▸ TEXT:
In June 2018, it was reported that Ryde had been sold and that there were plans to restore the vessel. A charitable trust was to be set up with this aim. An assessment of the vessel was to be undertaken with the assistance of the National Ships Register. It may have been necessary to cut the ship into sections to move her, with restoration estimated at £7–10 million. In November 2018 the P.S. Ryde Trust announced that funds had been raised to purchase Ryde and funding applications for the restoration would be made. After securing for the winter period and pumping out, it was intended that restoration work would start in April 2019 and last for two years, should the necessary funds be available, after which PS Ryde would be fully restored.

An inspection in December 2018 revealed that the remains of the bridge and much of the decking had collapsed. Attempts to remove the vessel would be environmentally hazardous, and it was decided to abandon the restoration project and dismantle the vessel later in 2019. Money raised from an on-line appeal would, instead, be used to fund work on the . However, as of January 2025, the dismantling work still had not commenced.

On 24 May 2025, a fire broke out on the remains of the PS Ryde, caused by work happening on a neighboring boat, with crews being sent to the scene. There were no injuries.

==In popular culture==
- Scenes towards the end of the 1980 film The Wildcats of St Trinian's were filmed on the Ryde Queen.
- The Ryde Queen nightclub featured in Isabel Ashdown's novel Summer of '76.

▸ TASK REQUIREMENTS: Rewrite the PS Ryde text, starting with "An inspection in" and going on through "Summer of '76.", with "nightclub" updated to "dance club". The material that follows has no connection to the PS Ryde text.

▸ DATASET:

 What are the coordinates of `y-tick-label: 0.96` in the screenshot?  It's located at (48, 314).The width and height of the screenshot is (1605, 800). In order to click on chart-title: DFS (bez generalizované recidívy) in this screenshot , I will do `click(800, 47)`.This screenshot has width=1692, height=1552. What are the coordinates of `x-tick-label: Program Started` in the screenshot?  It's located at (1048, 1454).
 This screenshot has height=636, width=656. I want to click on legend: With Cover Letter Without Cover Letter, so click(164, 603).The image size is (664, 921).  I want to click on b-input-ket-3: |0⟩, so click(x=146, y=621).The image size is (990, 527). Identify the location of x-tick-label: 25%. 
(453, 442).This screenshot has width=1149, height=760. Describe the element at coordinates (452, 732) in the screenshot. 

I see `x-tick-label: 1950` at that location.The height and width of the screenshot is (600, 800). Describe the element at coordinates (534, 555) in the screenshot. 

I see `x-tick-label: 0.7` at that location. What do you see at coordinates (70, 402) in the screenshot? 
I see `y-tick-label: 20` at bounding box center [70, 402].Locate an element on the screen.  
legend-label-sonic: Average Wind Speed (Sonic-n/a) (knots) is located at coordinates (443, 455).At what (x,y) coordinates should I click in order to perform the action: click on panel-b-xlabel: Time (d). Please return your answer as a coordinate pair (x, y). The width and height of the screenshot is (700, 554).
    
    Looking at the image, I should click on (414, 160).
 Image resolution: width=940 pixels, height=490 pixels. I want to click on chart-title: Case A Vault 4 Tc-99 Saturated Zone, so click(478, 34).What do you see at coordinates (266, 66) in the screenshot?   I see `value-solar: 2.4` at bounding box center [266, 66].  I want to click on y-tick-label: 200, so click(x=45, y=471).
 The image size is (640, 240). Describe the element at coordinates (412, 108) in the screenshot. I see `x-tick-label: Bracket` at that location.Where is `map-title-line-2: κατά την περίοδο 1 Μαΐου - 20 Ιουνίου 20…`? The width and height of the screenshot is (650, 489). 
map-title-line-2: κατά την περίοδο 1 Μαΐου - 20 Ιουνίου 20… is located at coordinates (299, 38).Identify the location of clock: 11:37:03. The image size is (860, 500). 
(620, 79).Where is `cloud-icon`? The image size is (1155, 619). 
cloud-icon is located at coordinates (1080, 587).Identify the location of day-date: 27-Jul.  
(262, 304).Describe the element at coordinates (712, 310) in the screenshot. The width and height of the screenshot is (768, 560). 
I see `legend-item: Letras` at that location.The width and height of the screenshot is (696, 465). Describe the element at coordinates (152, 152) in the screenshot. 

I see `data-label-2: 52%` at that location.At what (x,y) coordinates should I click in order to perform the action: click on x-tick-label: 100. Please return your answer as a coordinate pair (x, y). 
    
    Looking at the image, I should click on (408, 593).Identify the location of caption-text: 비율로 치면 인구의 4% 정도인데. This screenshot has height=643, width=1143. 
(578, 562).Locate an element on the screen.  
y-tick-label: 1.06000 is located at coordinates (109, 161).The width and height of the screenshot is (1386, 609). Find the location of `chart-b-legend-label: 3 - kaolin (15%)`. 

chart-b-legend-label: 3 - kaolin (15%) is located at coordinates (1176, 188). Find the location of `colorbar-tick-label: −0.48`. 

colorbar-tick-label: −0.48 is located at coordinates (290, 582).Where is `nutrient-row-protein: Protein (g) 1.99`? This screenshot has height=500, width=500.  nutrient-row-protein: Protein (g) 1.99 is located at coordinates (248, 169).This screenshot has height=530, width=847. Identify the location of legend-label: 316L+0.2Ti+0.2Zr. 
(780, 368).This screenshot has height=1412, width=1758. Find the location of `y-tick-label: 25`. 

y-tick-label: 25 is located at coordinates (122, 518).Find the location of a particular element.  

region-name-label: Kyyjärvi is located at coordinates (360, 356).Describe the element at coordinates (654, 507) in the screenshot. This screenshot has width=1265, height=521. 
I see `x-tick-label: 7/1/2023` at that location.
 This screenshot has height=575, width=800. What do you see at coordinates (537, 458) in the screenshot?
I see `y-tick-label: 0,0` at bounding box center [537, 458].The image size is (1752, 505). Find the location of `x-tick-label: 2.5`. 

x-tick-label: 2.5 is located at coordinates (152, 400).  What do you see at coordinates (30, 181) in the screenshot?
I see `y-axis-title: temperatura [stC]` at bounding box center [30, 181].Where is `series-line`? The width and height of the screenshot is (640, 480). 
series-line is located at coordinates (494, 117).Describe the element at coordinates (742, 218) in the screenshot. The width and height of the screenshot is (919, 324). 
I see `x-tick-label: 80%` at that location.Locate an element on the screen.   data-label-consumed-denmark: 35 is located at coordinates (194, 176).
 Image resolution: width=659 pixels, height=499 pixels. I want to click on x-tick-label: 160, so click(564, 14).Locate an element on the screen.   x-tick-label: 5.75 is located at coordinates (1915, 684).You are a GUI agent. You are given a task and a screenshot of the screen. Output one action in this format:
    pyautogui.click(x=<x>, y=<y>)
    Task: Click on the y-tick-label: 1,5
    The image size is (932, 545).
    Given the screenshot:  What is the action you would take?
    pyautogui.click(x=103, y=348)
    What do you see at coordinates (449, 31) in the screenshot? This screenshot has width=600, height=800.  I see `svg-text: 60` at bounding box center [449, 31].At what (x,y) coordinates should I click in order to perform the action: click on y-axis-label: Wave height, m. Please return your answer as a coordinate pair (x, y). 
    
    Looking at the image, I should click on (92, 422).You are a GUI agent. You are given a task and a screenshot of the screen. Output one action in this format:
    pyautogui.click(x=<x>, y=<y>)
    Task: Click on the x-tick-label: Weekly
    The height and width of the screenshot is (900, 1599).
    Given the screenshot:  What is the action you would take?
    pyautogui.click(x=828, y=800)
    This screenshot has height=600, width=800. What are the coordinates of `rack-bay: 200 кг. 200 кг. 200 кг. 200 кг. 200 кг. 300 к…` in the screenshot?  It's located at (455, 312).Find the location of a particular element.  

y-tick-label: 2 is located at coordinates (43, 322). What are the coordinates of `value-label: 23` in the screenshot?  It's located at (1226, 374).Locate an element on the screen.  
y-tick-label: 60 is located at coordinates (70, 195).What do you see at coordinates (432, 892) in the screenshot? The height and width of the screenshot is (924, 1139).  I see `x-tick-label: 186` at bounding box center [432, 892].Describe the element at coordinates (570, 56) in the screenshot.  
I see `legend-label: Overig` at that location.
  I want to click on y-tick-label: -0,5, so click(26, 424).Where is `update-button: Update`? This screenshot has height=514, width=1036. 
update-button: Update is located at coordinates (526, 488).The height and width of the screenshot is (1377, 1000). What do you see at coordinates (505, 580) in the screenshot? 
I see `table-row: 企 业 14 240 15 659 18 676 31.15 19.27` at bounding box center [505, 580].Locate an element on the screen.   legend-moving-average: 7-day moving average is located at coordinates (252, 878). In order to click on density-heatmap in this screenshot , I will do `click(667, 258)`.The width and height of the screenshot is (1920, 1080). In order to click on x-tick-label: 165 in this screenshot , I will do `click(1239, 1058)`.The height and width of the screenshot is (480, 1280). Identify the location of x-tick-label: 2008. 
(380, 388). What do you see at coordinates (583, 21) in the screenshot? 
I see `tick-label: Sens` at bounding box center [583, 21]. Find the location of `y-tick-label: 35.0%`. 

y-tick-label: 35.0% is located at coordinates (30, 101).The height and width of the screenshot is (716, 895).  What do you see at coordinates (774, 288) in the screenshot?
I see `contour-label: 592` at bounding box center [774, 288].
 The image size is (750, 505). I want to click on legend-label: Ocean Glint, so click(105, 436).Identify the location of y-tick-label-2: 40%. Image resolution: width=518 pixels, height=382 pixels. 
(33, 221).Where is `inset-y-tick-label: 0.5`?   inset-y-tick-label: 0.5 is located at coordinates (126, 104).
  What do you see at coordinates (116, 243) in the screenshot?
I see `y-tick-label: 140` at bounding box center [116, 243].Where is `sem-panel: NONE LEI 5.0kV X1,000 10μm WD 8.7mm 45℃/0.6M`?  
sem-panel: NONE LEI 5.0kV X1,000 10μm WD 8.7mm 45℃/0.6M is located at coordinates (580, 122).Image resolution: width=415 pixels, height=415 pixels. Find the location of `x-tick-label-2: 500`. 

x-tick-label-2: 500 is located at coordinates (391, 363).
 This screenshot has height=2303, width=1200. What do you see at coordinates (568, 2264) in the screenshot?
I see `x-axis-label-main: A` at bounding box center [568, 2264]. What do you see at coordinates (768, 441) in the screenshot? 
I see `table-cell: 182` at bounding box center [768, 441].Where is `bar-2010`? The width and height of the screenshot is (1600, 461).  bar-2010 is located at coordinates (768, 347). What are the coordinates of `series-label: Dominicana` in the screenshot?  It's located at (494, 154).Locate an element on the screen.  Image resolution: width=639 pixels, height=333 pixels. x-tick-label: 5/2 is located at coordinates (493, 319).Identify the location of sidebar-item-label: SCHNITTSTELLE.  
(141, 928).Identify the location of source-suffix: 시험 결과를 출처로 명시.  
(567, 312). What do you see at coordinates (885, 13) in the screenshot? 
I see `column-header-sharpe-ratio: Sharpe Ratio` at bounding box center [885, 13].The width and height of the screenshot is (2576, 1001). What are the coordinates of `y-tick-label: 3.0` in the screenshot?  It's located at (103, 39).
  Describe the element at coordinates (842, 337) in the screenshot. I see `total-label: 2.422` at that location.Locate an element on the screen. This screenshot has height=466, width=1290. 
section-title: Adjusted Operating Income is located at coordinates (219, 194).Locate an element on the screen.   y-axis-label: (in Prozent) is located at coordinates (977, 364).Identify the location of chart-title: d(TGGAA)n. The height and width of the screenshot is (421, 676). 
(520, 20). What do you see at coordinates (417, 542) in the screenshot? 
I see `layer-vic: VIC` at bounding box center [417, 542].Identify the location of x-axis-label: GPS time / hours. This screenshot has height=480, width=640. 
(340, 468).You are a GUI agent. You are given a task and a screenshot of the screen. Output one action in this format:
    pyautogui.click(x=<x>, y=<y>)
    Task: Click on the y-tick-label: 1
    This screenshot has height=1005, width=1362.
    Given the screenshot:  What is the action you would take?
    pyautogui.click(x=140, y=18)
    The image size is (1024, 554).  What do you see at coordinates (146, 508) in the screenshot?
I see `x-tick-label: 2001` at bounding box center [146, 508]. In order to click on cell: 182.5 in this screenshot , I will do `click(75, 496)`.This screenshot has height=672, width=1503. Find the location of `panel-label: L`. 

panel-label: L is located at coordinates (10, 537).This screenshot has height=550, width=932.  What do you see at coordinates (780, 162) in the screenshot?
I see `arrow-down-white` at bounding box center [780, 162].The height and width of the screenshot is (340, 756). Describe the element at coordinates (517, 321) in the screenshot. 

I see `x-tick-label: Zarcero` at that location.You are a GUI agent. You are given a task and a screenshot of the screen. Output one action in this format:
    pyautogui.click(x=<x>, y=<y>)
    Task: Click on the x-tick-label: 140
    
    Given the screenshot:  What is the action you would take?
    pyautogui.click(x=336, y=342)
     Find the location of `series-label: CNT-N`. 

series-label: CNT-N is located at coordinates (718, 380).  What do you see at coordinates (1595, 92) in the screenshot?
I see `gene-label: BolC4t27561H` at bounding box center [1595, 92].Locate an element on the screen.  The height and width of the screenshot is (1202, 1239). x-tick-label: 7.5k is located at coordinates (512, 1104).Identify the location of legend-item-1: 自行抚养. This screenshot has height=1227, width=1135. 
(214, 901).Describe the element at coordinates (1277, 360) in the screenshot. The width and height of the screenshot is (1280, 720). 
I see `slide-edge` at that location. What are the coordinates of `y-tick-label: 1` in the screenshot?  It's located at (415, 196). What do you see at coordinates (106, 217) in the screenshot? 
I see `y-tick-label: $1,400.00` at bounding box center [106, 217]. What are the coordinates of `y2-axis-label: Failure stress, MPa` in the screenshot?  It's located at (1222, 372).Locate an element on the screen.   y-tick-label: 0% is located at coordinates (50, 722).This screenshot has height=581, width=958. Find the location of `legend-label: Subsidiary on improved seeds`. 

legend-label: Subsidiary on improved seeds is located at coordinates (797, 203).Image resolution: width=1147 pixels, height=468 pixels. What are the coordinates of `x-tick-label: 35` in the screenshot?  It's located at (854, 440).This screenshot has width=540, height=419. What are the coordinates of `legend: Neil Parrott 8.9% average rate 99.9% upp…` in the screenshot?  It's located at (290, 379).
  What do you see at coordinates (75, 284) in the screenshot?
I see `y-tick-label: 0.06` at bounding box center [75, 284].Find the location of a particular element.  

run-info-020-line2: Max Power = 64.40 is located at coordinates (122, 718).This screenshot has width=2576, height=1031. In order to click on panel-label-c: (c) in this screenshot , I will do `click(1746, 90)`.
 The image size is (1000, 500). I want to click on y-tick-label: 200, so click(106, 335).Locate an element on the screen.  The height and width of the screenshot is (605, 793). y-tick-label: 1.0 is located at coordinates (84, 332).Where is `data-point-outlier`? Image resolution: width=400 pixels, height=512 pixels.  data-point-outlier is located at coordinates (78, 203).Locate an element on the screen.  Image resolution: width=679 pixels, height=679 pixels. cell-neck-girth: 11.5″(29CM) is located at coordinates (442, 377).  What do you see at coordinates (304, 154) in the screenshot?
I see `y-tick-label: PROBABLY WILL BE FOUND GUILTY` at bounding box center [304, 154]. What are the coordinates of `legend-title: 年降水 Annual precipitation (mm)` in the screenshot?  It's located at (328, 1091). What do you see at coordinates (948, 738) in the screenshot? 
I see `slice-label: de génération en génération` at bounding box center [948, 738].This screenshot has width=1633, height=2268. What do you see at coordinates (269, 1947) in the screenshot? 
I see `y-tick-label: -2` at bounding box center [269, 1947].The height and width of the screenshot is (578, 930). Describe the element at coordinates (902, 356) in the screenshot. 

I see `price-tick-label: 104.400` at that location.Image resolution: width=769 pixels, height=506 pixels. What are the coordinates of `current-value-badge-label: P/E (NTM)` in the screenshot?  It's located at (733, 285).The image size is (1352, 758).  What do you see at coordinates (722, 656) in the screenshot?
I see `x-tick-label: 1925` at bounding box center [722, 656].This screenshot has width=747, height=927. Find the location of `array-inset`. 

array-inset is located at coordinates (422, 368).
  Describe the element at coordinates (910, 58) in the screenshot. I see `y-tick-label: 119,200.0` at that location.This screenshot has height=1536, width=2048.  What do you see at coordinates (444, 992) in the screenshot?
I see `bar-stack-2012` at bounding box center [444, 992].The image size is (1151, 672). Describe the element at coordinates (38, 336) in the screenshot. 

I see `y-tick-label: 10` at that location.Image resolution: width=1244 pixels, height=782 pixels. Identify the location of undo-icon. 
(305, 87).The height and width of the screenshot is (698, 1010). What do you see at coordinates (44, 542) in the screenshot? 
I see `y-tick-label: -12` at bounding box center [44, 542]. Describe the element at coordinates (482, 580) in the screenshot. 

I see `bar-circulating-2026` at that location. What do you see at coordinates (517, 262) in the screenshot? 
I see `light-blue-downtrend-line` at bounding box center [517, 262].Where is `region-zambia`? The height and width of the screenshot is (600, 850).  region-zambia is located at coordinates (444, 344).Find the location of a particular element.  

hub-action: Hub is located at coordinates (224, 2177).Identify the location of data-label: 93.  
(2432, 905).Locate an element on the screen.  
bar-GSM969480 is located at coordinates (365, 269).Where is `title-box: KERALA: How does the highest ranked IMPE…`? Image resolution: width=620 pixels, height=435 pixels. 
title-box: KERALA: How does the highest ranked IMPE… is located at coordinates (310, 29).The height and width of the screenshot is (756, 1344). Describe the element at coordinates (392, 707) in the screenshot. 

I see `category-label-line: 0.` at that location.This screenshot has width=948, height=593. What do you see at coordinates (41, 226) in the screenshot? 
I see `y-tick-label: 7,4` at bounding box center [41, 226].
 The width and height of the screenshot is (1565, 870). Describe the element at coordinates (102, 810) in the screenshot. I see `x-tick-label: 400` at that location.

▸ ANSWER TO THE PROBLEM:
An inspection in December 2018 revealed that the remains of the bridge and much of the decking had collapsed. Attempts to remove the vessel would be environmentally hazardous, and it was decided to abandon the restoration project and dismantle the vessel later in 2019. Money raised from an on-line appeal would, instead, be used to fund work on the . However, as of January 2025, the dismantling work still had not commenced.

On 24 May 2025, a fire broke out on the remains of the PS Ryde, caused by work happening on a neighboring boat, with crews being sent to the scene. There were no injuries.

==In popular culture==
- Scenes towards the end of the 1980 film The Wildcats of St Trinian's were filmed on the Ryde Queen.
- The Ryde Queen dance club featured in Isabel Ashdown's novel Summer of '76.